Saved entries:

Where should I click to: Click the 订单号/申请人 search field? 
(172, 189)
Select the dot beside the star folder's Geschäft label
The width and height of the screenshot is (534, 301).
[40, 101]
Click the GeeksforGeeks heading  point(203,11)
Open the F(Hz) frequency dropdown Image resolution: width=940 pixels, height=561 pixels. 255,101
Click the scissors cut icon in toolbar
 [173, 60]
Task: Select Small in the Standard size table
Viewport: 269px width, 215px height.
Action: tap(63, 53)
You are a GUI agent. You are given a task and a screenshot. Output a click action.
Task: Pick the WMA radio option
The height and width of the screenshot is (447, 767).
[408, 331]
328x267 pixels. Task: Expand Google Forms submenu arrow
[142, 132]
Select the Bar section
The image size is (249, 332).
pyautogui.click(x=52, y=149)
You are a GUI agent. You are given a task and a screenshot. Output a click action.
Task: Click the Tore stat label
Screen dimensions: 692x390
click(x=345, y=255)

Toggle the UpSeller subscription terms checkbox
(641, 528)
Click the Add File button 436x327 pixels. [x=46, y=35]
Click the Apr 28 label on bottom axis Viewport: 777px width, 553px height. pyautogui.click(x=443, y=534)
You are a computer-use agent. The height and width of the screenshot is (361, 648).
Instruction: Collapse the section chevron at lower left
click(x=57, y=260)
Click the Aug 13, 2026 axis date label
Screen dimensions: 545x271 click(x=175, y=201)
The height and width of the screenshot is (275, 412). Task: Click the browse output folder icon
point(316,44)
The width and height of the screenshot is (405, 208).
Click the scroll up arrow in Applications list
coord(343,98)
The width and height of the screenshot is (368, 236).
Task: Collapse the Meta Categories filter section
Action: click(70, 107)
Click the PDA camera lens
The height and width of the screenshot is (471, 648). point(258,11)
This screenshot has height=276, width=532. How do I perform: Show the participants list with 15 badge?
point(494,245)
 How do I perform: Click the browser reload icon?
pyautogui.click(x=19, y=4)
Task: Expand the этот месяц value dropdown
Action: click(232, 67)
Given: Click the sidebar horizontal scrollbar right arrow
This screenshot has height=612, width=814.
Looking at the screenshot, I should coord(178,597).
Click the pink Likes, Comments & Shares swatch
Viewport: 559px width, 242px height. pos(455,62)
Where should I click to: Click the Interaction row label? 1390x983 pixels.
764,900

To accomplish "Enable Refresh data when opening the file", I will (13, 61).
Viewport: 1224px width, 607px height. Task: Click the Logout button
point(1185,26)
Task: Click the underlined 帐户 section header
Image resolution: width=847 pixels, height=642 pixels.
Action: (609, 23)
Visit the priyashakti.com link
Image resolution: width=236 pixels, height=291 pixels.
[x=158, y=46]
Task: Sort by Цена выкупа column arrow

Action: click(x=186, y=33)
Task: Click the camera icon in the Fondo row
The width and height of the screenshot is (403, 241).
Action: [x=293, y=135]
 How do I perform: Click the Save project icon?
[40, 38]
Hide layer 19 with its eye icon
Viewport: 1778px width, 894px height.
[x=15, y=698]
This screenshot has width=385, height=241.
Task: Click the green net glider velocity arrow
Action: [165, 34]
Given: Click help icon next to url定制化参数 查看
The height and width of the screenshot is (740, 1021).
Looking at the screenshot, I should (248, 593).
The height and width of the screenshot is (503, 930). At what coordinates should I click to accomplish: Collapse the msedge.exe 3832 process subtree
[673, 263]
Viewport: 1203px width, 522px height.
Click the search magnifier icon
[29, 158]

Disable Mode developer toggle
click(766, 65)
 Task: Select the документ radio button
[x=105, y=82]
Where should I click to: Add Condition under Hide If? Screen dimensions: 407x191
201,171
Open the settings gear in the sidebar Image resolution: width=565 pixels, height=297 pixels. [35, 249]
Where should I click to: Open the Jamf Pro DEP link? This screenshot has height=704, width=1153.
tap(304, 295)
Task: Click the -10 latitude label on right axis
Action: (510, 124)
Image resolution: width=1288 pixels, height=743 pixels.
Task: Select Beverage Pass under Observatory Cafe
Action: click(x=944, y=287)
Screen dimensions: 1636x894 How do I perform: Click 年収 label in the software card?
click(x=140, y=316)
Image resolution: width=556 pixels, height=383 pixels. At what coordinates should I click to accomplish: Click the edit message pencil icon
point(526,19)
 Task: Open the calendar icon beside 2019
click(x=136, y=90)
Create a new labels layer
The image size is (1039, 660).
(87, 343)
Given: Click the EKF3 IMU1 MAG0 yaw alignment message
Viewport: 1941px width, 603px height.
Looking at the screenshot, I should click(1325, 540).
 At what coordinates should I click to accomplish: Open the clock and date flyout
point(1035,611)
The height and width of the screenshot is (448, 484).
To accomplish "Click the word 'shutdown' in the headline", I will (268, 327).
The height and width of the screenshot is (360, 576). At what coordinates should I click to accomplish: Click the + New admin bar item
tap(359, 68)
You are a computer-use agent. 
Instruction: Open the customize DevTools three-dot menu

#### Brief
Copy each line of the data above exactly as it appears.

#### Result of the exercise
Where should I click to: Click the 订单号/申请人 search field? 
(172, 189)
Select the dot beside the star folder's Geschäft label
The width and height of the screenshot is (534, 301).
[40, 101]
Click the GeeksforGeeks heading  point(203,11)
Open the F(Hz) frequency dropdown Image resolution: width=940 pixels, height=561 pixels. 255,101
Click the scissors cut icon in toolbar
 [173, 60]
Task: Select Small in the Standard size table
Viewport: 269px width, 215px height.
Action: tap(63, 53)
You are a GUI agent. You are given a task and a screenshot. Output a click action.
Task: Pick the WMA radio option
The height and width of the screenshot is (447, 767).
[408, 331]
328x267 pixels. Task: Expand Google Forms submenu arrow
[142, 132]
Select the Bar section
The image size is (249, 332).
pyautogui.click(x=52, y=149)
You are a GUI agent. You are given a task and a screenshot. Output a click action.
Task: Click the Tore stat label
Screen dimensions: 692x390
click(x=345, y=255)

Toggle the UpSeller subscription terms checkbox
(641, 528)
Click the Add File button 436x327 pixels. [x=46, y=35]
Click the Apr 28 label on bottom axis Viewport: 777px width, 553px height. pyautogui.click(x=443, y=534)
You are a computer-use agent. The height and width of the screenshot is (361, 648).
Instruction: Collapse the section chevron at lower left
click(x=57, y=260)
Click the Aug 13, 2026 axis date label
Screen dimensions: 545x271 click(x=175, y=201)
The height and width of the screenshot is (275, 412). Task: Click the browse output folder icon
point(316,44)
The width and height of the screenshot is (405, 208).
Click the scroll up arrow in Applications list
coord(343,98)
The width and height of the screenshot is (368, 236).
Task: Collapse the Meta Categories filter section
Action: click(70, 107)
Click the PDA camera lens
The height and width of the screenshot is (471, 648). point(258,11)
This screenshot has height=276, width=532. How do I perform: Show the participants list with 15 badge?
point(494,245)
 How do I perform: Click the browser reload icon?
pyautogui.click(x=19, y=4)
Task: Expand the этот месяц value dropdown
Action: click(232, 67)
Given: Click the sidebar horizontal scrollbar right arrow
This screenshot has height=612, width=814.
Looking at the screenshot, I should coord(178,597).
Click the pink Likes, Comments & Shares swatch
Viewport: 559px width, 242px height. pos(455,62)
Where should I click to: Click the Interaction row label? 1390x983 pixels.
764,900

To accomplish "Enable Refresh data when opening the file", I will (13, 61).
Viewport: 1224px width, 607px height. Task: Click the Logout button
point(1185,26)
Task: Click the underlined 帐户 section header
Image resolution: width=847 pixels, height=642 pixels.
Action: (609, 23)
Visit the priyashakti.com link
Image resolution: width=236 pixels, height=291 pixels.
[x=158, y=46]
Task: Sort by Цена выкупа column arrow

Action: click(x=186, y=33)
Task: Click the camera icon in the Fondo row
The width and height of the screenshot is (403, 241).
Action: [x=293, y=135]
 How do I perform: Click the Save project icon?
[40, 38]
Hide layer 19 with its eye icon
Viewport: 1778px width, 894px height.
[x=15, y=698]
This screenshot has width=385, height=241.
Task: Click the green net glider velocity arrow
Action: [165, 34]
Given: Click help icon next to url定制化参数 查看
The height and width of the screenshot is (740, 1021).
Looking at the screenshot, I should (248, 593).
The height and width of the screenshot is (503, 930). At what coordinates should I click to accomplish: Collapse the msedge.exe 3832 process subtree
[673, 263]
Viewport: 1203px width, 522px height.
Click the search magnifier icon
[29, 158]

Disable Mode developer toggle
click(766, 65)
 Task: Select the документ radio button
[x=105, y=82]
Where should I click to: Add Condition under Hide If? Screen dimensions: 407x191
201,171
Open the settings gear in the sidebar Image resolution: width=565 pixels, height=297 pixels. [35, 249]
Where should I click to: Open the Jamf Pro DEP link? This screenshot has height=704, width=1153.
tap(304, 295)
Task: Click the -10 latitude label on right axis
Action: (510, 124)
Image resolution: width=1288 pixels, height=743 pixels.
Task: Select Beverage Pass under Observatory Cafe
Action: click(x=944, y=287)
Screen dimensions: 1636x894 How do I perform: Click 年収 label in the software card?
click(x=140, y=316)
Image resolution: width=556 pixels, height=383 pixels. At what coordinates should I click to accomplish: Click the edit message pencil icon
point(526,19)
 Task: Open the calendar icon beside 2019
click(x=136, y=90)
Create a new labels layer
The image size is (1039, 660).
(87, 343)
Given: Click the EKF3 IMU1 MAG0 yaw alignment message
Viewport: 1941px width, 603px height.
Looking at the screenshot, I should click(1325, 540).
 At what coordinates should I click to accomplish: Open the clock and date flyout
point(1035,611)
The height and width of the screenshot is (448, 484).
To accomplish "Click the word 'shutdown' in the headline", I will (268, 327).
The height and width of the screenshot is (360, 576). At what coordinates should I click to accomplish: Click the + New admin bar item
tap(359, 68)
You are a computer-use agent. 
Instruction: Open the customize DevTools three-dot menu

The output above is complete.